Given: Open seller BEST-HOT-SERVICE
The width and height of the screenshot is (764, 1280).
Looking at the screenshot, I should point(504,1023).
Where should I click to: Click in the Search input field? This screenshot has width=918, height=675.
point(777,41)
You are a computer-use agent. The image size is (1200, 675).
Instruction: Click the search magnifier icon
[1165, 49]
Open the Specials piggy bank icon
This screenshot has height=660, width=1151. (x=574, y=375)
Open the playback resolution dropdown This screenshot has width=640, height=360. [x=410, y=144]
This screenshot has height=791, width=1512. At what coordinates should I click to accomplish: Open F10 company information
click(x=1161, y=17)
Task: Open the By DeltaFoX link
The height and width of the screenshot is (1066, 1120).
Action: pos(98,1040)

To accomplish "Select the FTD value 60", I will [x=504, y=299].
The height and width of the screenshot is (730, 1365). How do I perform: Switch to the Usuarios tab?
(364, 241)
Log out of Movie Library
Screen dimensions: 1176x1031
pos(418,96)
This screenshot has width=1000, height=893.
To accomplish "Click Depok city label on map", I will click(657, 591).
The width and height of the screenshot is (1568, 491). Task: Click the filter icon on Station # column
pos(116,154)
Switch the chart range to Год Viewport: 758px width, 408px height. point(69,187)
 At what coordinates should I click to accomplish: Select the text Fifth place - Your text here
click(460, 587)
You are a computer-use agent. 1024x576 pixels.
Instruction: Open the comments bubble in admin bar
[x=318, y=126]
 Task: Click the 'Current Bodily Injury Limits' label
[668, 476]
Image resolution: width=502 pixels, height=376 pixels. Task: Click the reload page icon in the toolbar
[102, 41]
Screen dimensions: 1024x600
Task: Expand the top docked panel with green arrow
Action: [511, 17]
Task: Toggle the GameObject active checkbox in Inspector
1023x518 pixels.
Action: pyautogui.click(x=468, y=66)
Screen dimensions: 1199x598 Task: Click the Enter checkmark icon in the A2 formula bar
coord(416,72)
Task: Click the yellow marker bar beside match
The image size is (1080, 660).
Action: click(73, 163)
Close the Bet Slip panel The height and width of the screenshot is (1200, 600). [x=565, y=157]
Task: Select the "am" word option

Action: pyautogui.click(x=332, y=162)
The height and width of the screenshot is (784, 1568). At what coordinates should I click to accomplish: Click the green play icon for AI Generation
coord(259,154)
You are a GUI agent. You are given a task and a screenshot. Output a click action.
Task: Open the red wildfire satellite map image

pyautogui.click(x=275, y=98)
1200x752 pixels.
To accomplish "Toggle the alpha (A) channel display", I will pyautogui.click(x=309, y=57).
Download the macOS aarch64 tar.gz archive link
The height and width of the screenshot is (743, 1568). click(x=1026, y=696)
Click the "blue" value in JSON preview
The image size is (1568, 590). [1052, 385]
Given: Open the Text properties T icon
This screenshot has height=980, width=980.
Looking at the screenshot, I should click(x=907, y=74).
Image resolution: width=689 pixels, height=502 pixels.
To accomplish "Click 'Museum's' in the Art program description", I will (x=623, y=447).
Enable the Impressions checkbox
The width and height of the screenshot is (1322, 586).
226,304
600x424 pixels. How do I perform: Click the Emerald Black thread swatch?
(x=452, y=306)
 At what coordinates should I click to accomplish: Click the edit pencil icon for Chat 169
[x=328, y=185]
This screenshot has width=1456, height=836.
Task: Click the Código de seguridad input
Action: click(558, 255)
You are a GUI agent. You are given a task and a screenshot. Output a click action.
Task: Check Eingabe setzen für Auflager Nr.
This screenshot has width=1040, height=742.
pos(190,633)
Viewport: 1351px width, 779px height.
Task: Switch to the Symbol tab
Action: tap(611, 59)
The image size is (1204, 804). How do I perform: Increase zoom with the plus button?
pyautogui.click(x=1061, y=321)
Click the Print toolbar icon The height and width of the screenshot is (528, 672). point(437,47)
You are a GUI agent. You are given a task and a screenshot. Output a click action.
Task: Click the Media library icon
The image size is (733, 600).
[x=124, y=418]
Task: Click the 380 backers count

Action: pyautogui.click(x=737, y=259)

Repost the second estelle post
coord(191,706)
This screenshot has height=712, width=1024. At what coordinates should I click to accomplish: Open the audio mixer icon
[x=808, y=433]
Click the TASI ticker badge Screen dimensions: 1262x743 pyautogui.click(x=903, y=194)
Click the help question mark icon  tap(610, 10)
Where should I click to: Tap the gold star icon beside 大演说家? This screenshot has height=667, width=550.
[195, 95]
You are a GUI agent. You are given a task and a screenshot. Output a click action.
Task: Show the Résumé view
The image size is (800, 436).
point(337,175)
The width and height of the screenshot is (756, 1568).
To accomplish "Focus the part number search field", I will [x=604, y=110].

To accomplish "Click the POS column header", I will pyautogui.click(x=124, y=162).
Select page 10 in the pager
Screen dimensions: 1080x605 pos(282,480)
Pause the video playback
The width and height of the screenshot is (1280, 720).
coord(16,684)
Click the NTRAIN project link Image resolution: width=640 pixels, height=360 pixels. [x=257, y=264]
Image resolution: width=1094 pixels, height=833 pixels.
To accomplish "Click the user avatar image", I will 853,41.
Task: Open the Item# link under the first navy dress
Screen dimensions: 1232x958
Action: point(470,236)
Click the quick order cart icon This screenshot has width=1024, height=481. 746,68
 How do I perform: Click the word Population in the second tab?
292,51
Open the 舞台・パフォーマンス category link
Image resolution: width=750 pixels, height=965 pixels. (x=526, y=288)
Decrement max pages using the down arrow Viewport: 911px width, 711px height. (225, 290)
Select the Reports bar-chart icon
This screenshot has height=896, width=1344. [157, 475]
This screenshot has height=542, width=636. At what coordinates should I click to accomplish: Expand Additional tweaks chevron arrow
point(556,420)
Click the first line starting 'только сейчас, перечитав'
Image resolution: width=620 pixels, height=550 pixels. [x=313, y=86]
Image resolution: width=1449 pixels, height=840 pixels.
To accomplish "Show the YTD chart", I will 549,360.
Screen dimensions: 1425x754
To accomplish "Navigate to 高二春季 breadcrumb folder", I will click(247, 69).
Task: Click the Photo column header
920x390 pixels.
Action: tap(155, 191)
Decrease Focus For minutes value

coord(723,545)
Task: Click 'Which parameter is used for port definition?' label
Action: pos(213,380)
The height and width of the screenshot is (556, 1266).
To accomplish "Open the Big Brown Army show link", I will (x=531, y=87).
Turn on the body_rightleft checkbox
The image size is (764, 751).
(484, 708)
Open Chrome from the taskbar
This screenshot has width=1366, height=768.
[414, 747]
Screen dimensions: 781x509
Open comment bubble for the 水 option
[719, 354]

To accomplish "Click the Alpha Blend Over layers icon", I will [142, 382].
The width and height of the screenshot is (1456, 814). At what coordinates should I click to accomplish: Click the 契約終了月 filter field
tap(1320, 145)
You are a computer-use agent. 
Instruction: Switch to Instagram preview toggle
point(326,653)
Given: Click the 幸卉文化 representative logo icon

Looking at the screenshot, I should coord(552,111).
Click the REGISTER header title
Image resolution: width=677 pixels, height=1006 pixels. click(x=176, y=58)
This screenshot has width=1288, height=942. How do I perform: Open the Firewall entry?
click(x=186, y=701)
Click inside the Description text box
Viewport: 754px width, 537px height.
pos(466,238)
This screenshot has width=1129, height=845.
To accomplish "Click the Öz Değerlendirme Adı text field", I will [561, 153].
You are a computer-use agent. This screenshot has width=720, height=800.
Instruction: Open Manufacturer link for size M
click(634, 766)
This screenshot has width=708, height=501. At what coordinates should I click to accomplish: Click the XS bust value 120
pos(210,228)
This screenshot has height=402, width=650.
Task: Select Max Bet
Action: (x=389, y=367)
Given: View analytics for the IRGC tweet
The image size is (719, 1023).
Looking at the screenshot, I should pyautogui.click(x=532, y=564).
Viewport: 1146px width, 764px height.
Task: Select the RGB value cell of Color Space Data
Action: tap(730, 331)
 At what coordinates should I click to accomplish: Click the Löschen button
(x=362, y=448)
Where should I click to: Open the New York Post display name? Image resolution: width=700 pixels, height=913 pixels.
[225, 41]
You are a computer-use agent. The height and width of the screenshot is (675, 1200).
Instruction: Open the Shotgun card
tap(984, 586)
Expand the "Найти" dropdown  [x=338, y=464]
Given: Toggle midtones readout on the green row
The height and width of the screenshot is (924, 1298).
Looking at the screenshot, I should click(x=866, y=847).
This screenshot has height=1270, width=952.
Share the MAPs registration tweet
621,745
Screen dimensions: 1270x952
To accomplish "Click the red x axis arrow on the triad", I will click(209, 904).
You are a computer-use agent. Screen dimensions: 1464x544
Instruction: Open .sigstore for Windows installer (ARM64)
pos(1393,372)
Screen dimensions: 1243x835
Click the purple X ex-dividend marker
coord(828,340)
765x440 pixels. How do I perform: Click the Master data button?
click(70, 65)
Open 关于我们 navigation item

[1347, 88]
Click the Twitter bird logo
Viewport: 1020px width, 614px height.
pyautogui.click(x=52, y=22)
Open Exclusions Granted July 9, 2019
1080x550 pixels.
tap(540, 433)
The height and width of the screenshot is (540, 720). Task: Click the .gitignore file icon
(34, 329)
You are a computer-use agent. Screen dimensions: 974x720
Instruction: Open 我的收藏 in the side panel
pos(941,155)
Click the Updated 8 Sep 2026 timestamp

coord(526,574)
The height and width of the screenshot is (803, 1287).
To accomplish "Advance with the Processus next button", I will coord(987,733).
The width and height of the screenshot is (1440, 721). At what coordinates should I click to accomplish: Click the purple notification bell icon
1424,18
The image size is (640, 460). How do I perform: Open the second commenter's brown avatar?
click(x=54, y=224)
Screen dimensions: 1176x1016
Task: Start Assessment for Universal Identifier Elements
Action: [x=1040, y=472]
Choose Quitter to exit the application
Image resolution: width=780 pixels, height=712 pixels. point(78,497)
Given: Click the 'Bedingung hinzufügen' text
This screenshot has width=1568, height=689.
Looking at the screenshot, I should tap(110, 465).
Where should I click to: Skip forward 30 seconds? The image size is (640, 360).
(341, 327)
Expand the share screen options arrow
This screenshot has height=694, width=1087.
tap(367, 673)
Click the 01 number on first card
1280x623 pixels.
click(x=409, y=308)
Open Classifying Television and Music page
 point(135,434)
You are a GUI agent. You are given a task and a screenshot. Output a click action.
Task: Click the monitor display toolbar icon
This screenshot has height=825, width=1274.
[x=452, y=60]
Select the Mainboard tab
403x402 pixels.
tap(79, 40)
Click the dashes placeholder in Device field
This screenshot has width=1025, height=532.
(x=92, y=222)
************
WHAT IS REQUIRED
Reproduce exactly, and with no other material, the lines between those holding "Task: Open the Item#" and "Image resolution: width=1449", inclusive.

ANSWER
Task: Open the Item# link under the first navy dress
Screen dimensions: 1232x958
Action: point(470,236)
Click the quick order cart icon This screenshot has width=1024, height=481. 746,68
 How do I perform: Click the word Population in the second tab?
292,51
Open the 舞台・パフォーマンス category link
Image resolution: width=750 pixels, height=965 pixels. (x=526, y=288)
Decrement max pages using the down arrow Viewport: 911px width, 711px height. (225, 290)
Select the Reports bar-chart icon
This screenshot has height=896, width=1344. [157, 475]
This screenshot has height=542, width=636. At what coordinates should I click to accomplish: Expand Additional tweaks chevron arrow
point(556,420)
Click the first line starting 'только сейчас, перечитав'
Image resolution: width=620 pixels, height=550 pixels. [x=313, y=86]
Image resolution: width=1449 pixels, height=840 pixels.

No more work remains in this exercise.